Although the withdrawal of FDA's CPG 440.100 guidance does not change the legal obligations that apply to new drugs, or FDA's existing enforcement authority over unapproved new drugs, we recognize that the withdrawal of the CPG may have created confusion for the public, including regulated industry, as to how FDA intends to prioritize its enforcement resources in this area. FDA therefore plans to issue guidance on this topic consistent with good guidance practices. The guidance will provide appropriate updates regarding FDA's enforcement priorities for marketed unapproved new drugs. In the interim, before such guidance is issued, FDA will continue to exercise its existing general approach to prioritizing regulatory and enforcement action, which involves risk-based prioritization in light of all the facts of a given circumstance. Risk-based enforcement best supports FDA's public health priorities.

FDA's longstanding interpretation of the statutory terms “new drug,” “grandfathered,” and “GRASE” are unchanged and the HHS Notice did not affect the requirements that apply to new drugs under the statutes FDA administers. The HHS Notice did not, and legally could not, provide a new pathway for the legal marketing of unapproved new drugs.
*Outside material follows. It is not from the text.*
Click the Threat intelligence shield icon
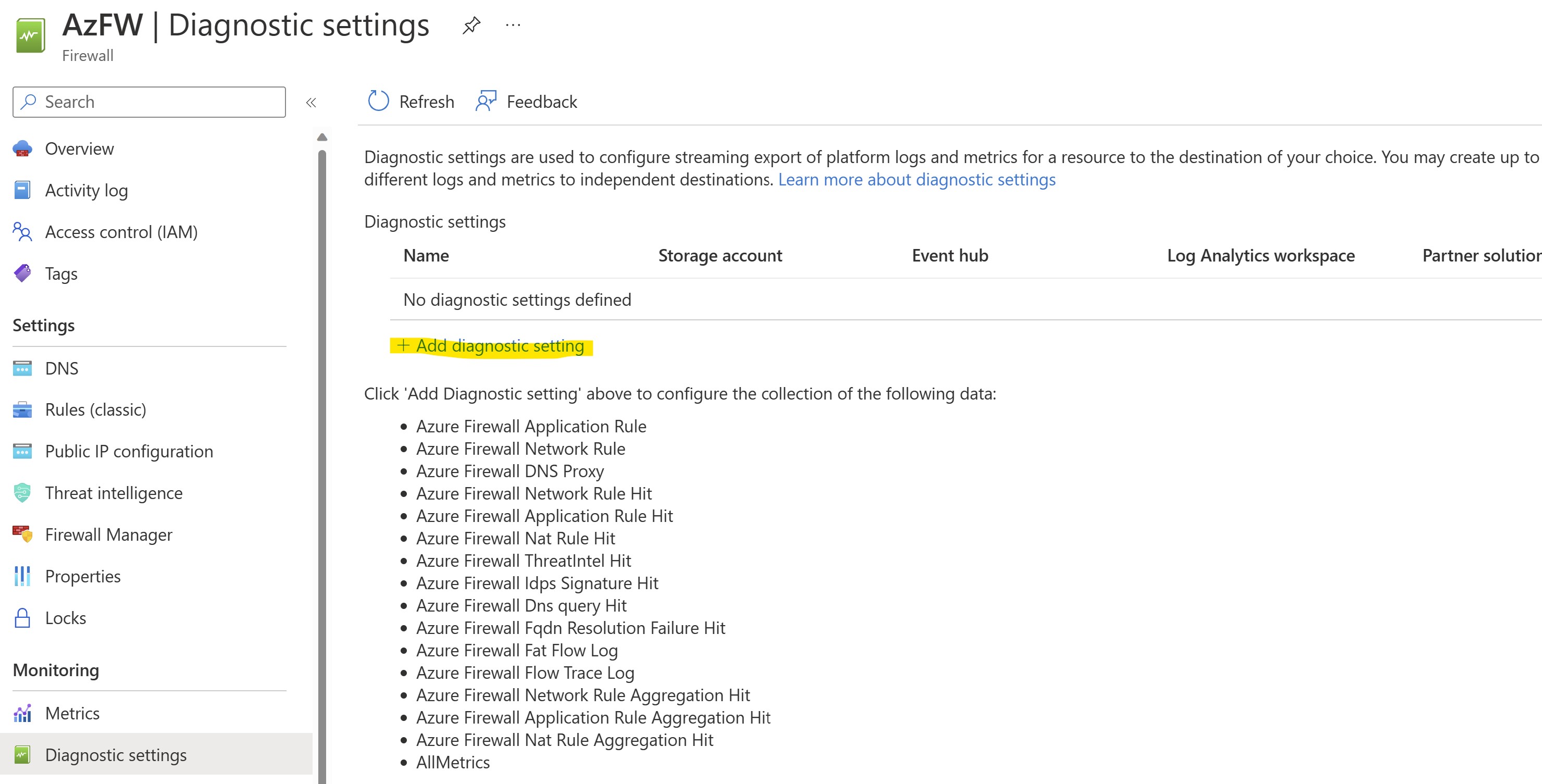Viewport: 1542px width, 784px height. pos(22,493)
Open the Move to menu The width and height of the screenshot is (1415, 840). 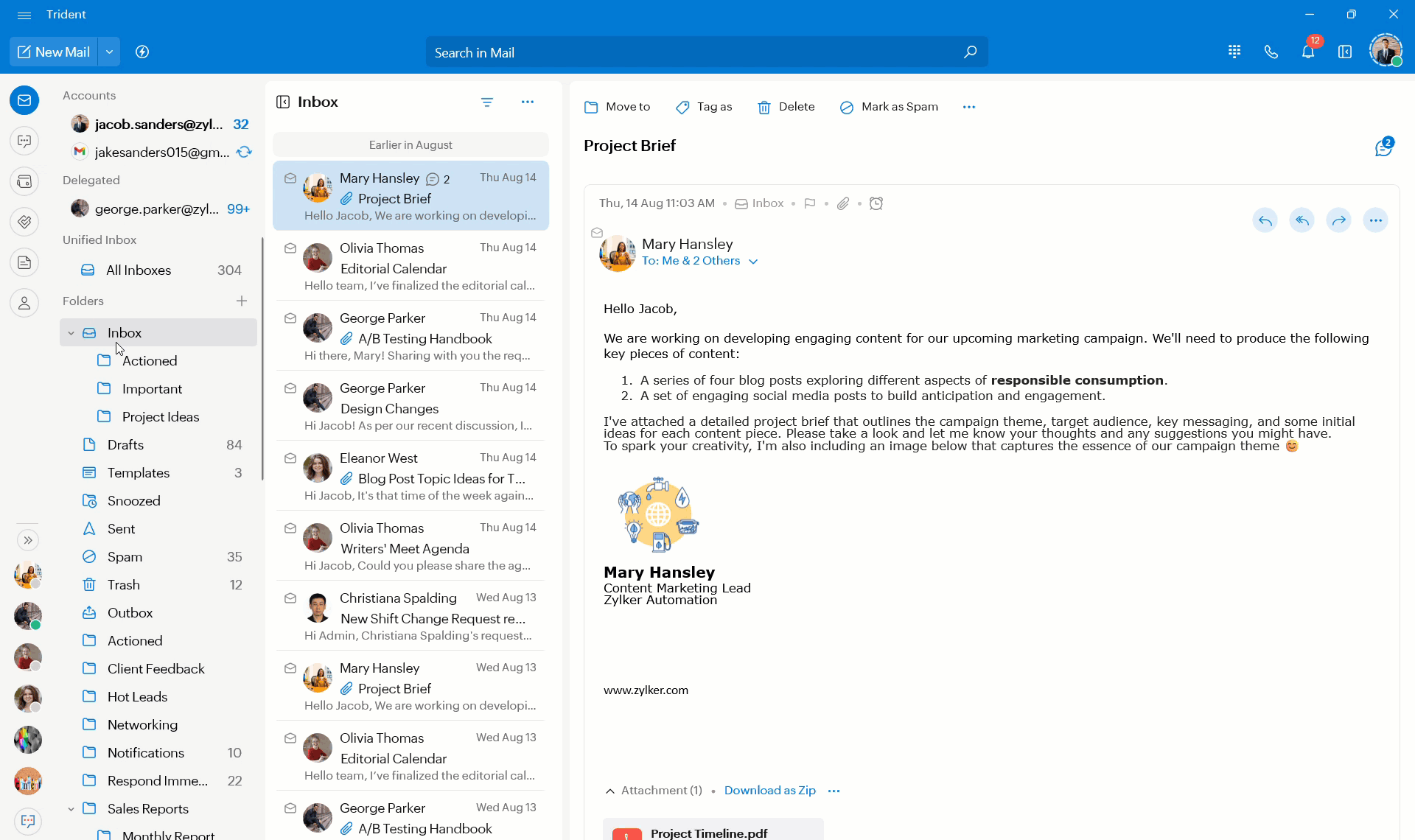(617, 107)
Neither HHS nor FDA has the authority to exempt a product or class of products that are new drugs under the FD&C Act from the new drug approval requirements of the FD&C Act. See Cutler v. Kennedy, 475 F. Supp. 838, 856 (D.D.C. 1979); Hoffman-LaRoche v. Weinberger, 425 F. Supp. 890, 892-894 (D.D.C. 1975).

Dated: May 17, 2021.

Janet Woodcock,

Acting Commissioner of Food and Drugs.

Dated: May 20, 2021.

Xavier Becerra,

Secretary, Department of Health and Human Services.